Your task
Quote verbatim the lines of the items, starting with the line that contains "will (476, 88)." and continuing through the line that contains "tap(1072, 78)", with both of those lines included.

Click-target data

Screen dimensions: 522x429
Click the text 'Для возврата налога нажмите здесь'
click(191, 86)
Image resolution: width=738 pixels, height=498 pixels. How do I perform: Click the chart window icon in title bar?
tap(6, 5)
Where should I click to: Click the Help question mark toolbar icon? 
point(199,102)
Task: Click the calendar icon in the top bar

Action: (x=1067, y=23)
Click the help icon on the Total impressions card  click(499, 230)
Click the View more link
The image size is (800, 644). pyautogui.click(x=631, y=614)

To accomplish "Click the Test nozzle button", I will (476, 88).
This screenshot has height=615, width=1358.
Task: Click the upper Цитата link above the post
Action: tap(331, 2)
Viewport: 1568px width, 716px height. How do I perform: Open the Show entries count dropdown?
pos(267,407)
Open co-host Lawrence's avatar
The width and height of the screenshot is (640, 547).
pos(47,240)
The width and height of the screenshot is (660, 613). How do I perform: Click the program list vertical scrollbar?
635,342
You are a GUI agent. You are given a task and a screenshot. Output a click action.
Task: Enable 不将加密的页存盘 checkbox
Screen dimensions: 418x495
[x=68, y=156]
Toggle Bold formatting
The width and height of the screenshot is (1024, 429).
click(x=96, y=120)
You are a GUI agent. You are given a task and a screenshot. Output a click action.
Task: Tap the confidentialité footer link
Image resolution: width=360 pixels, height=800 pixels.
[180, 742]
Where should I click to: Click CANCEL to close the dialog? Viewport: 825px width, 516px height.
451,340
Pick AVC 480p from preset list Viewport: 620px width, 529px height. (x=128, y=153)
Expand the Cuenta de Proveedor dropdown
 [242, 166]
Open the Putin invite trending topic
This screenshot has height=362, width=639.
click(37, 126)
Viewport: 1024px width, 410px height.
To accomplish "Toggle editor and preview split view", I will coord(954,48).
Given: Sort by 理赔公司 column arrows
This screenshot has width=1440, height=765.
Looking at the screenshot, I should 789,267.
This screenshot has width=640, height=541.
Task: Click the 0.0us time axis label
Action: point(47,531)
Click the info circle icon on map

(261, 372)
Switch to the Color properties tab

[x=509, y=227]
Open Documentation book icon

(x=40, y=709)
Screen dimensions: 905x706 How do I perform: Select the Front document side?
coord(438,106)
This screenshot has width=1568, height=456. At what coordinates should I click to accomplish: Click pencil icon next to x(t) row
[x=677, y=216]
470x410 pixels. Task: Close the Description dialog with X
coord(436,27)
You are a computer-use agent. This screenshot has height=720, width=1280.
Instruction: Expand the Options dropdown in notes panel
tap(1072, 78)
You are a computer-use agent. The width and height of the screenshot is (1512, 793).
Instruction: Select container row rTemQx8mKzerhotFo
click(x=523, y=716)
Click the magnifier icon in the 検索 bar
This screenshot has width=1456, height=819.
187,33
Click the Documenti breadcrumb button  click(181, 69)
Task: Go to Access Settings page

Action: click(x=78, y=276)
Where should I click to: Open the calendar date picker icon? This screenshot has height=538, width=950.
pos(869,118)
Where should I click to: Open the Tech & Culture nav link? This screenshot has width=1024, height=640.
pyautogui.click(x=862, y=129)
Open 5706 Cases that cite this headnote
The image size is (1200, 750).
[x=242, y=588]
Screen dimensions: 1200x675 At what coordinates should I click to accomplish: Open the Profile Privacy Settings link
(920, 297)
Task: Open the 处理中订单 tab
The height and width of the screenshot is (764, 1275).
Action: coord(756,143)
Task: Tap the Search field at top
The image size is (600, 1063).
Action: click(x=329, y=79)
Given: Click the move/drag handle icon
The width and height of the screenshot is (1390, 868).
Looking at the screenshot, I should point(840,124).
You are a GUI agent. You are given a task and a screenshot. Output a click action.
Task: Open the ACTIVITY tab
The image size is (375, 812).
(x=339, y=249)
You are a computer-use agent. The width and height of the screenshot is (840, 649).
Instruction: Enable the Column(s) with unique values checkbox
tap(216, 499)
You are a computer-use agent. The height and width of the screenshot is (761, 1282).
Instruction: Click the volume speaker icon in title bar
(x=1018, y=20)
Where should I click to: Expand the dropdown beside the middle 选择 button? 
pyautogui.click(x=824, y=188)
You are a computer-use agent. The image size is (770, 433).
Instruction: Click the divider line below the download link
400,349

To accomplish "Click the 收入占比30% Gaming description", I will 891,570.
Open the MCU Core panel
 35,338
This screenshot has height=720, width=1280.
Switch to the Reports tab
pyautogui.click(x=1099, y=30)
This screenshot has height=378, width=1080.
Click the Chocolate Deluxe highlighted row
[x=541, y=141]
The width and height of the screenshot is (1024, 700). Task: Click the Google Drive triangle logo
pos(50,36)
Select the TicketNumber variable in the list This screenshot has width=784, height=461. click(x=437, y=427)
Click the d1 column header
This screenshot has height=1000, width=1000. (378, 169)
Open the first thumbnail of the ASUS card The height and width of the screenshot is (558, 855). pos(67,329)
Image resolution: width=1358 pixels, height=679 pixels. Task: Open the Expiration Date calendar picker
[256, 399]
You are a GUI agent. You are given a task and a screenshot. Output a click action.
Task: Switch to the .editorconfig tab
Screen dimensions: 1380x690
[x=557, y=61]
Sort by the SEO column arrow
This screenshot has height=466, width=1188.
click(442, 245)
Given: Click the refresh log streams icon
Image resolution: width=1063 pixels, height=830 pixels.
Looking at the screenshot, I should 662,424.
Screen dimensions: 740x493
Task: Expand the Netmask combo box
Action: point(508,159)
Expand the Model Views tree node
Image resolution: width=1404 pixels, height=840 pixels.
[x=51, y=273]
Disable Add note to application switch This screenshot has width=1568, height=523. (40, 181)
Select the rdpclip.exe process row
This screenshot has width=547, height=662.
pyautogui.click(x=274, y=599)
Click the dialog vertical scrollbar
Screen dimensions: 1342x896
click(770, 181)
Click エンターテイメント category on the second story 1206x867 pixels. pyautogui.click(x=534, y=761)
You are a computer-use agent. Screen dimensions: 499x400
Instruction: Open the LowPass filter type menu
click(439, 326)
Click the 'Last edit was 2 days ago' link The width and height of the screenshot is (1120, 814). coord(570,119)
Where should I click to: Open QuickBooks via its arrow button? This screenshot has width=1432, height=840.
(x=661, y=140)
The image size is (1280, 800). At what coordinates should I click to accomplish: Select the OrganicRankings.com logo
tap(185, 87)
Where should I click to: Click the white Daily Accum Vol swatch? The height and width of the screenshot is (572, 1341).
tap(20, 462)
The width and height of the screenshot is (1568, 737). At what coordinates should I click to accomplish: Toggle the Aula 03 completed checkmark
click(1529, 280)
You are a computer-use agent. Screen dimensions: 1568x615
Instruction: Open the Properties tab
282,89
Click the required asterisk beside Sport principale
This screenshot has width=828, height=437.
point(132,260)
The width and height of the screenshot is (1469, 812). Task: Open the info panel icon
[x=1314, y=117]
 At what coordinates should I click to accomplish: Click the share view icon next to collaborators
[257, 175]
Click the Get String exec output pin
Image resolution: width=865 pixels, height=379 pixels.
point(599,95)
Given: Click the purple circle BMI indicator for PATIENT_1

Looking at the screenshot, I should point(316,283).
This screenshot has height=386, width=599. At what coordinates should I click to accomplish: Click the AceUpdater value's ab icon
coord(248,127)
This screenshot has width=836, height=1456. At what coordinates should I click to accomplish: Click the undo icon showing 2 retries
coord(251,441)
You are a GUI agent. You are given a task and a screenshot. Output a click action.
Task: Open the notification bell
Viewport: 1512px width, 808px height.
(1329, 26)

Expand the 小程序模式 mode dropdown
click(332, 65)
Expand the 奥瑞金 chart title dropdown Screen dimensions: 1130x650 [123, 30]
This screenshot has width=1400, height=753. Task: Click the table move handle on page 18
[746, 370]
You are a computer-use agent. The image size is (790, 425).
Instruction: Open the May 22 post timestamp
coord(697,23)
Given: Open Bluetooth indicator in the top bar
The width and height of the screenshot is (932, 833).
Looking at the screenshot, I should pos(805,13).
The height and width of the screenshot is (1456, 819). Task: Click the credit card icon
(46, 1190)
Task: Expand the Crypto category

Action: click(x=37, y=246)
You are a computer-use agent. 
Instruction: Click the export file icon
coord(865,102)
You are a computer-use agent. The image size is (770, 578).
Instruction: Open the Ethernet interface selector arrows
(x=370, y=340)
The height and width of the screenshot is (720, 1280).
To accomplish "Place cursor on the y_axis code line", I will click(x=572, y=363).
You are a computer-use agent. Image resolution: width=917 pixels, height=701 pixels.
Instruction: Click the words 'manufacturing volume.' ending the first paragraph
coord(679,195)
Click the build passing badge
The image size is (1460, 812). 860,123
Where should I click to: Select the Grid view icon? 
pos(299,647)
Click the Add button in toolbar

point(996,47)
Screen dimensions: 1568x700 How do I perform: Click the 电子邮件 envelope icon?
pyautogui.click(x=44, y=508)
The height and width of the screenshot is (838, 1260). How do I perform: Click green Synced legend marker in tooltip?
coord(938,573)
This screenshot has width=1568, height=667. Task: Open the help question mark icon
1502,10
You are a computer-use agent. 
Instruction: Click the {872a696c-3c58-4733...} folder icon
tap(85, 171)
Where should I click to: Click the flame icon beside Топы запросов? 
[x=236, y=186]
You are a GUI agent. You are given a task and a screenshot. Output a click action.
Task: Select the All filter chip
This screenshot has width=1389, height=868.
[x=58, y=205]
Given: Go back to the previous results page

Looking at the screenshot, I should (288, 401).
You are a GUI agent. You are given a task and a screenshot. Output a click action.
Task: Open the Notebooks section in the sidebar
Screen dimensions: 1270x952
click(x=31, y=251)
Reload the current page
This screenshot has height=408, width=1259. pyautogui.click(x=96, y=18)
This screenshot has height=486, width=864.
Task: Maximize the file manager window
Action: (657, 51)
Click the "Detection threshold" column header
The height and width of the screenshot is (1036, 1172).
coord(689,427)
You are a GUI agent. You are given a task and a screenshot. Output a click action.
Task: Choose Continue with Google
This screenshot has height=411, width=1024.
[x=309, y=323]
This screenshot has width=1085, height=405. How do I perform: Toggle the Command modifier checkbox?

Written response
To accomplish "Click the Test nozzle button", I will (476, 88).
This screenshot has height=615, width=1358.
Task: Click the upper Цитата link above the post
Action: tap(331, 2)
Viewport: 1568px width, 716px height. How do I perform: Open the Show entries count dropdown?
pos(267,407)
Open co-host Lawrence's avatar
The width and height of the screenshot is (640, 547).
pos(47,240)
The width and height of the screenshot is (660, 613). How do I perform: Click the program list vertical scrollbar?
635,342
You are a GUI agent. You are given a task and a screenshot. Output a click action.
Task: Enable 不将加密的页存盘 checkbox
Screen dimensions: 418x495
[x=68, y=156]
Toggle Bold formatting
The width and height of the screenshot is (1024, 429).
click(x=96, y=120)
You are a GUI agent. You are given a task and a screenshot. Output a click action.
Task: Tap the confidentialité footer link
Image resolution: width=360 pixels, height=800 pixels.
[180, 742]
Where should I click to: Click CANCEL to close the dialog? Viewport: 825px width, 516px height.
451,340
Pick AVC 480p from preset list Viewport: 620px width, 529px height. (x=128, y=153)
Expand the Cuenta de Proveedor dropdown
 [242, 166]
Open the Putin invite trending topic
This screenshot has height=362, width=639.
click(37, 126)
Viewport: 1024px width, 410px height.
To accomplish "Toggle editor and preview split view", I will coord(954,48).
Given: Sort by 理赔公司 column arrows
This screenshot has width=1440, height=765.
Looking at the screenshot, I should 789,267.
This screenshot has width=640, height=541.
Task: Click the 0.0us time axis label
Action: point(47,531)
Click the info circle icon on map

(261, 372)
Switch to the Color properties tab

[x=509, y=227]
Open Documentation book icon

(x=40, y=709)
Screen dimensions: 905x706 How do I perform: Select the Front document side?
coord(438,106)
This screenshot has width=1568, height=456. At what coordinates should I click to accomplish: Click pencil icon next to x(t) row
[x=677, y=216]
470x410 pixels. Task: Close the Description dialog with X
coord(436,27)
You are a computer-use agent. This screenshot has height=720, width=1280.
Instruction: Expand the Options dropdown in notes panel
tap(1072, 78)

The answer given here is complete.